> [Supplied text]:
>>>>>
However if it is limited to newcomers a lot of people may get behind it, especially in urban (blue) areas.

And if he does, we now have inflation. I hope his Sec’y of Commerce can convince him that he can have tariffs or lower inflation, not both.

They got what they want, states rights re: abortion. I think they realize they would never get a national ban on abortion otherwise this SCOTUS would have already given it.

Not from state attorneys

Business as usual

I’m going to group this with the rest of, “Trump will do X, Constitution be damned.” Not going to happen.

I suspect we are going to see the FBI greatly expanded with 2x more funding as a political weapon and a tool to go after anyone Trumpers don’t like, especially LGBT people accused of being groomers.

Then why are we talking about this? There’s no point if there’s no barriers whatsoever. We just lie down and die. Or else start committing capital federal crimes.

The Federal Bureau of Investigation is the enforcement arm of Department of Justice. Trump hates Justice and the FBI and will never rely upon them as a “political weapon and tool” (nor should he; for all of its flaws there is too much independence in the ranks of the FBI to just become a political weapon). It is far more likely that Trump will expand Homeland Security, either using Customs and Border Protection or expanding Immigration and Nationalization Service, or perhaps even creating a new law enforcement service within DHS which was, after all, created to satisfy a political aim.

I didn’t create the o.p. but there are numerous assumptions underlaying it that, in my opinion, are in no way assured. It is very clear that the objective of the authors of the Project 2025 ‘blueprint’ fully intend to subvert legislative authority, dismantle any part of the bureaucracy that might obstruct or publish inconvenient data contradicting their positions, and invest unrestricted power in the executive to the maximum extend possible. Trying to use tenets and conventions of democracy against a political regime which has just flatly decided to reject those tenets and disestablish those institutions is an flawed, ineffectual strategy.

Stranger

I agree. I think at some point, possibly quite soon after his inauguration, Trump is going to suspend the Constitution and order the FBI and military to start rounding up his political enemies. What happens next depends on whether they choose to obey those orders. I don’t have any faith that any other guardrail will hold at this point.

Trump promised to get revenge. Here are his targets.
<<<<<
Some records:
>>>>>
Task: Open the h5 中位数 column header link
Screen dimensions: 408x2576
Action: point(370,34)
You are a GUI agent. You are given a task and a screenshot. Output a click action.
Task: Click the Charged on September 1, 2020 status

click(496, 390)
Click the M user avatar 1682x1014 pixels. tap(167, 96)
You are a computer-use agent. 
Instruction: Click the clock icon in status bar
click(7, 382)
<<<<<
>>>>>
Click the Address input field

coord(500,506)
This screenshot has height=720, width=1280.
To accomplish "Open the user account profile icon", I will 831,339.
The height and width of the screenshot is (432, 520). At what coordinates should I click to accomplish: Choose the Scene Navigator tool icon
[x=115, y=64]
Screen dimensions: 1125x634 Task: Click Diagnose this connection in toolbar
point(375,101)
<<<<<
> [Challenges]:
**A.** For the comment thread about Trump, decide whether each statement agrees with it: (i) One comment identifies the FBI as the enforcement arm of the Department of Justice. (ii) The comment that mentions the Secretary of Commerce says Trump can have both tariffs and lower inflation. (iii) One comment refers to Project 2025 as a "blueprint." Answer yes or no for each, quoting the deciding words from the text.
**B.** Reproduce the lines of the records, starting at the line that contains "Task: Open the h5 中位数 column header link" and stopping after the line that contains "click(7, 382)".
The text and the records are unrelated to each other.

> [Task answers]:
**A.**
(i) Yes: "The Federal Bureau of Investigation is the enforcement arm of Department of Justice."
(ii) No: "he can have tariffs or lower inflation, not both."
(iii) Yes: "the Project 2025 ‘blueprint’"

**B.**
Task: Open the h5 中位数 column header link
Screen dimensions: 408x2576
Action: point(370,34)
You are a GUI agent. You are given a task and a screenshot. Output a click action.
Task: Click the Charged on September 1, 2020 status

click(496, 390)
Click the M user avatar 1682x1014 pixels. tap(167, 96)
You are a computer-use agent. 
Instruction: Click the clock icon in status bar
click(7, 382)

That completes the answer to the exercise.